#### [Information provided]
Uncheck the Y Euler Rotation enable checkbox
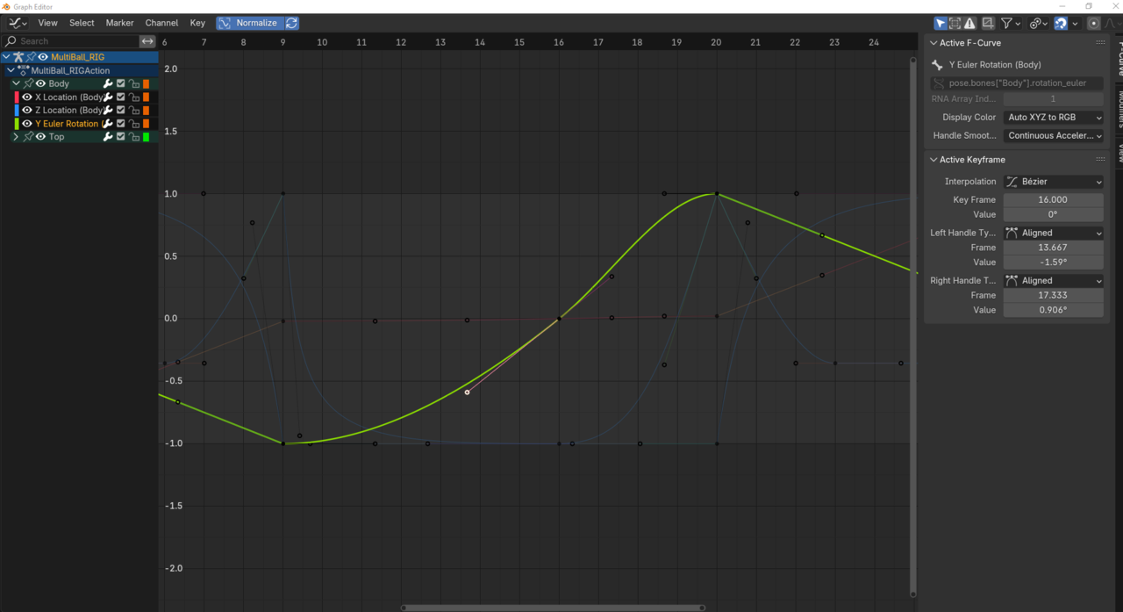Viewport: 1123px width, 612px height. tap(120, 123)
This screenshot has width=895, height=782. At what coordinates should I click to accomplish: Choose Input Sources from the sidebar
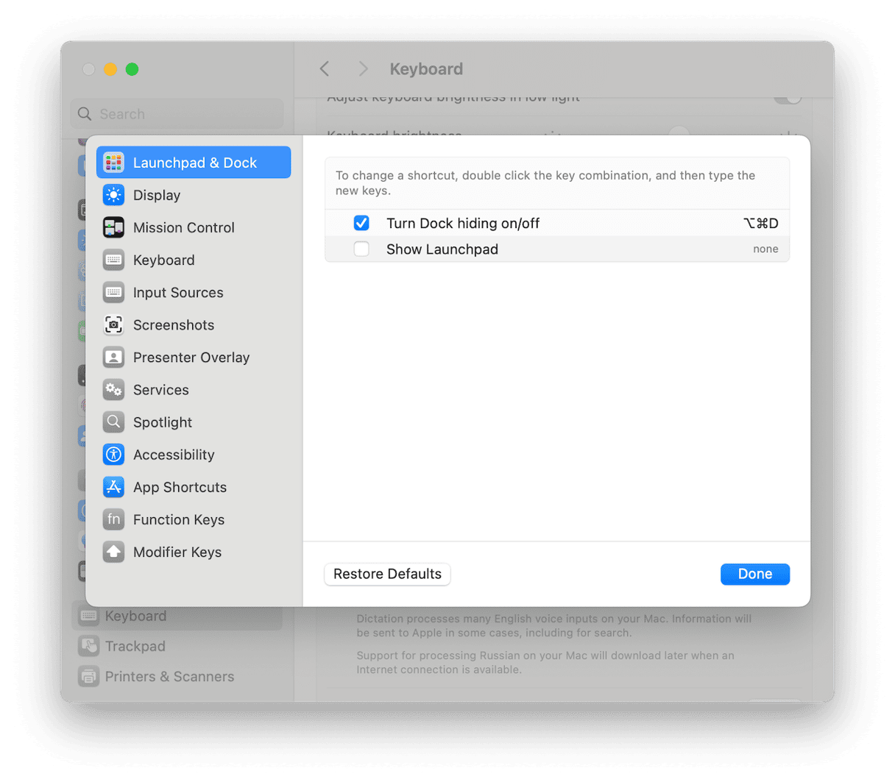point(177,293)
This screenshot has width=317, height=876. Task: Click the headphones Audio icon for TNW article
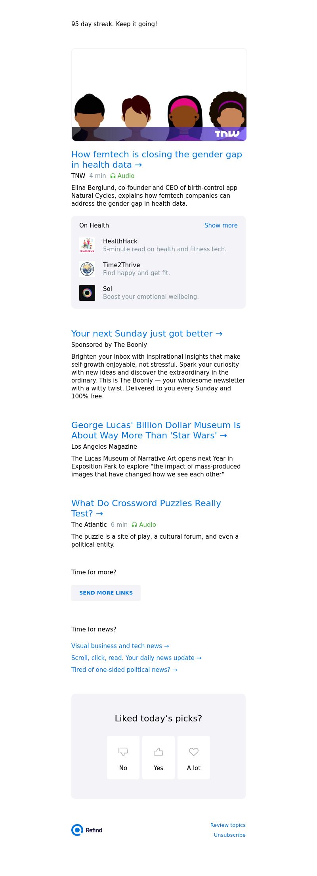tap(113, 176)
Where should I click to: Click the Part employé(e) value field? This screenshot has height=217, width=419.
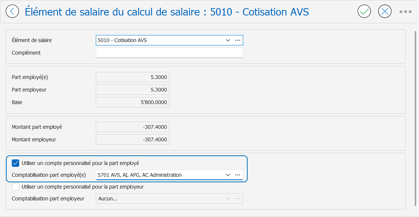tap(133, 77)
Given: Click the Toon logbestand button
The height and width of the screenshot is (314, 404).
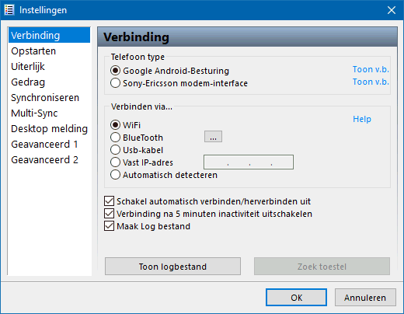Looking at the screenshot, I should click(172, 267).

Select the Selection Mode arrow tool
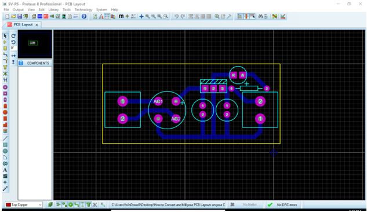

...

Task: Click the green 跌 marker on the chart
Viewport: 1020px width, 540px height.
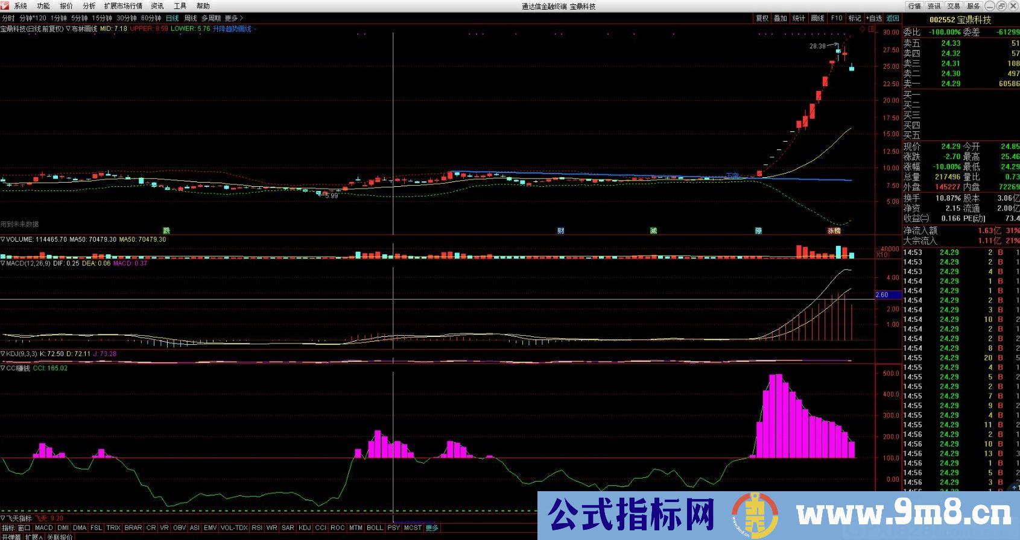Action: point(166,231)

#### [Exercise goal]
Once the line with "Uncheck the Y Euler Rotation enable checkbox" has been found above, output that line and every later line exactly, stopping after the line with "Select the Selection Mode arrow tool", and omit the pictures.

#### [Solution below]
Uncheck the Y Euler Rotation enable checkbox
Viewport: 1123px width, 612px height. tap(120, 123)
This screenshot has width=895, height=782. At what coordinates should I click to accomplish: Choose Input Sources from the sidebar
point(177,293)
This screenshot has width=317, height=876. Task: Click the headphones Audio icon for TNW article
tap(113, 176)
Where should I click to: Click the Part employé(e) value field? This screenshot has height=217, width=419.
tap(133, 77)
Given: Click the Toon logbestand button
The height and width of the screenshot is (314, 404).
Looking at the screenshot, I should click(172, 267).

Select the Selection Mode arrow tool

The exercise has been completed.